A person who appears to be ambling aimlessly, but is secretly in search of adventure.

4.06.2008

Adam Stennett latest

Adam Stennett. Nutmeg (Myristica fragrans). 2008. Acrylic on paper, 30 x 44 inches

The paintings are elegantly composed and beautifully drawn but their outwardly staid appearance is a misdirection. Stennett’s real program is to reinvent the tropes of still-life and retrofit the genre for renewed contemporary relevance. To do so he returned to still-life’s earliest origins and the Netherlandish masters who gave weight and meaning to each piece of fruit, shank of meat, flower, bowl or bottle they painted, thereby making still life the study of character and narrative by other means.

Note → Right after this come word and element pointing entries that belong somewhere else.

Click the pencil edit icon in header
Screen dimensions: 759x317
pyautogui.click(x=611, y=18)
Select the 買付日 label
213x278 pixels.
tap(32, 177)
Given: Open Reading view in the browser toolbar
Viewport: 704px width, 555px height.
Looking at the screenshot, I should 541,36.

Likewise, Stennett presents objects as if they are to be read as evidence. He paints opium poppies, nutmeg kernels, or hallucinogenic morning glories, with teapots, grinders, strainers, bottles of solvent or grain alcohol. These are materials and tools for the extraction of specific euphoric agents that reside within common plants, seeds and tins of spice. These works are not so much still-lifes as painted recipes, precise visual demonstrations by which the observant may be initiated into all sorts of covert activities.

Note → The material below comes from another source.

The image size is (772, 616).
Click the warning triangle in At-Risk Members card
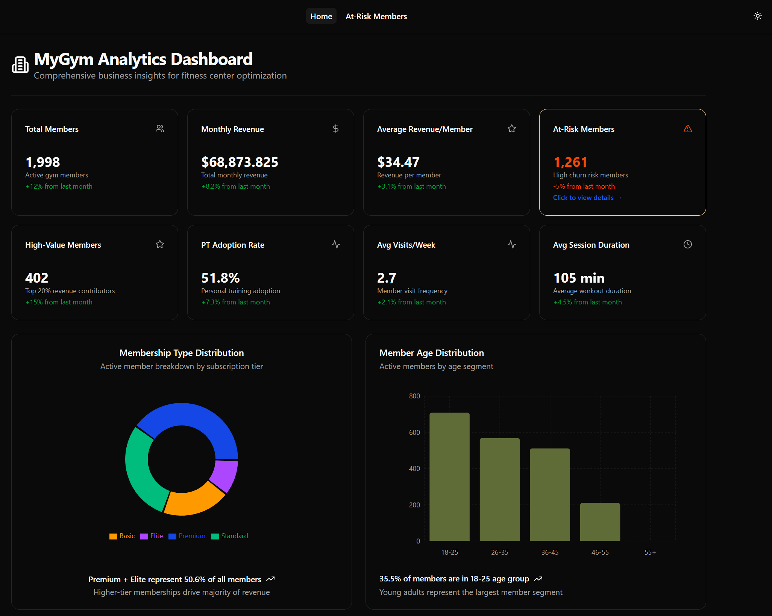(687, 129)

Traditional still-lifes often aimed to calm by suggesting comfort and domestic tranquility but Stennett makes work that undermines calm. This series encourages the imagination to conjure a monster: part vigilante, part amateur pharmacologist, someone knowledgeable and resourceful, but solitary, secretive, at odds with society and given to violence, self-medication and paranoia. In the end the work defies precise interpretation but it is clear that there is an unseen presence at the conceptual center of the exhibition. Collectively these works form a composite portrait of a contemporary anti-hero, as erratic and volatile as the images themselves are composed and contained. That we are never shown a face, only allowed to sense an elusive presence, makes the experience all the more unnerving.